Artificial Intelligence (AI) through machine learning (ML) models can provide accurate and precise acute kidney injury (AKI) risk classification, but their extent and performance in real-world settings have not been established.

Methods

PubMed, EMBASE, Web of Science, and Scopus were searched until 08/2023. Articles reporting on externally validated models for prediction of AKI onset, AKI severity, and post-AKI complications in hospitalized adult and pediatric patients were searched using text words related to AKI, AI, and ML. Two independent reviewers screened article titles, abstracts, and full texts. Areas under the receiver operating characteristic curves (AUCs) were used to compare model discrimination and pooled using random-effects model.

Results

Of 4,280 articles initially identified and screened, 85 were included with 2.8 million admissions (study sample dates ranged from 1996 to 2022). The KDIGO criteria were the most frequently used to define AKI (72.9%). We identified 291 models, with the most commonly reported being logistic regression (35.1%), random forest (9.6%), and XGBoost (9.6%). The most frequently reported predictors of AKI onset were age, sex, diabetes, serum creatinine, and hemoglobin. The pooled AUC for AKI onset was 0.82 (95% CI, 0.80-0.84) and 0.78 (95% CI, 0.76-0.80) for internal and external validation, respectively. Pooled AUC across multiple clinical settings, AKI severities, and post-AKI complications ranged from 0.78 to 0.87 for internal validation and 0.75 to 0.84 for external validation. Although data were limited, results in the pediatric population aligned with those observed in adults.
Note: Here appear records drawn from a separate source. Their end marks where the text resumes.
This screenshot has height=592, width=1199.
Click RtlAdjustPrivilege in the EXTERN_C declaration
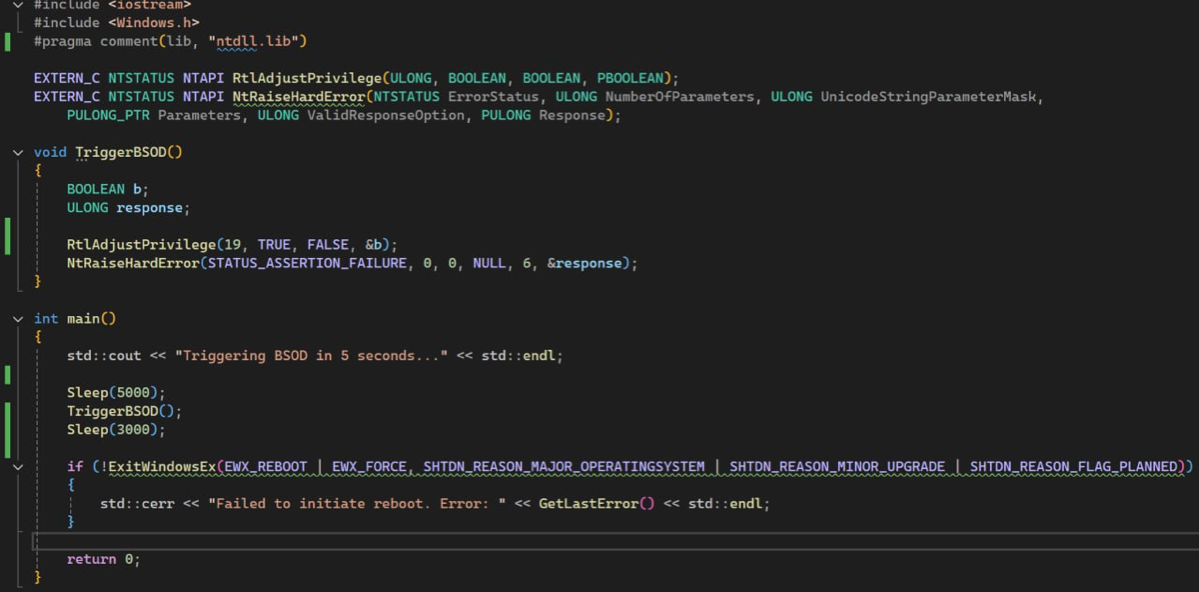tap(308, 79)
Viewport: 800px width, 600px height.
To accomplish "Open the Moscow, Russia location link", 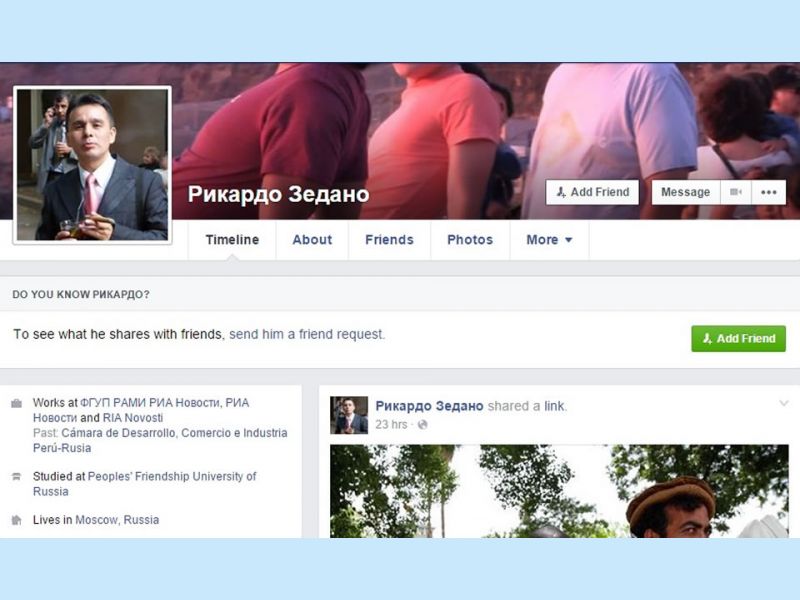I will [117, 520].
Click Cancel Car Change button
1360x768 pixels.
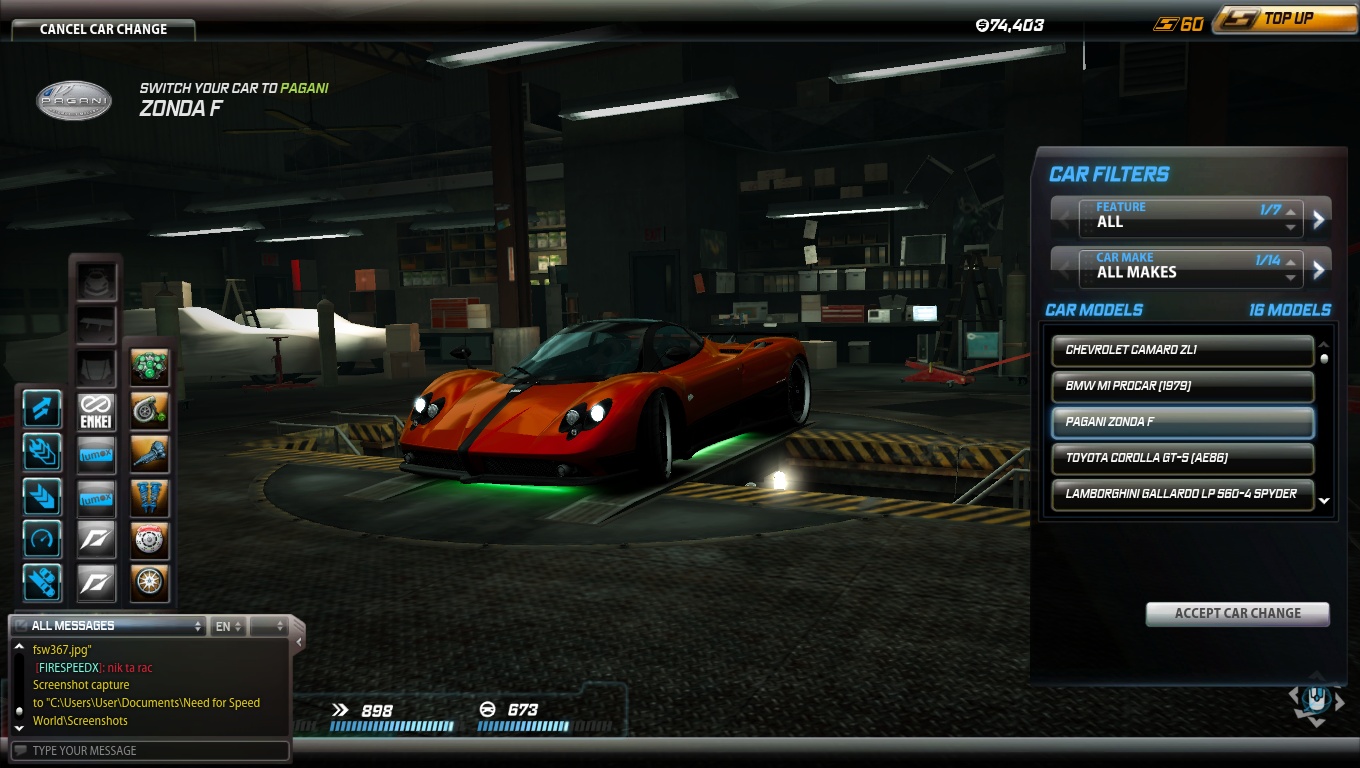click(x=103, y=29)
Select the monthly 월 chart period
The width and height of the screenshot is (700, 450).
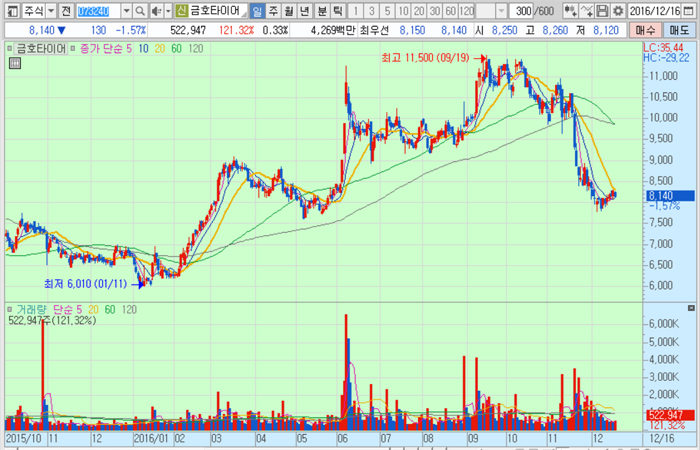(290, 11)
Between-study heterogeneity was high for all outcomes (I2 >90%), and most studies presented high-risk of bias (72.9%) according to the Prediction model Risk Of Bias ASsessment Tool (PROBAST).

Conclusion

Most externally validated models performed well in predicting AKI onset, AKI severity, and post-AKI complications in hospitalized adult and pediatric populations. However, heterogeneity in clinical settings, study populations, and predictors limits their generalizability and implementation.